Destaques da Home | 27 de fevereiro de 2017 09:42

‘Minha meta é imprimir rapidez aos processos’, diz corregedor ao Globo

Foto: Fernando Lemos / Agência O Globo

O jornal O Globo publicou, neste domingo (26), uma entrevista com o desembargador Cláudio de Mello Tavares, corregedor-geral de Justiça do Rio. Com o objetivo de dar celeridade aos processos, ele está fazendo uma auditoria em todas as serventias de primeira instância. “Teremos um levantamento mais preciso de quais varas se encontram mais sobrecarregadas. Por que uma vara cível está com 8.500 processos e outra se encontra com metade disso? São perguntas que temos de responder.”

Leia abaixo a íntegra da entrevista:

‘Imprimir rapidez nos processos’, diz novo corregedor geral de Justiça do Estado

O novo corregedor-geral de Justiça do Estado do Rio tem 56 anos e é um autêntico carioca de sorriso largo. Ele privilegia o diálogo, mas também joga duro: deu início a uma auditoria para verificar a produtividade dos juízes de primeira instância.

Qual a função do corregedor-geral de Justiça?

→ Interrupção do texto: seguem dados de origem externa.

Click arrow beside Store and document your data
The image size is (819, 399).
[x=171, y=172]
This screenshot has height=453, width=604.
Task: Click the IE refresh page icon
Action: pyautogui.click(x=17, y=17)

Orientar e controlar as atividades das diretorias gerais do tribunal, assim como fiscalizar as serventias, contribuindo para a efetividade da prestação jurisdicional. Devo, por exemplo, conhecer as reclamações e representações contra magistrados e serventuários que atuam no primeiro grau, assim como fiscalizar os cartórios notariais e registrais. Muitos não sabem, mas é função também da corregedoria fiscalizar todos os cartórios do Rio, de ofícios de notas, registros de imóveis e protestos, para saber se os tabeliães estão efetivamente cumprindo a lei.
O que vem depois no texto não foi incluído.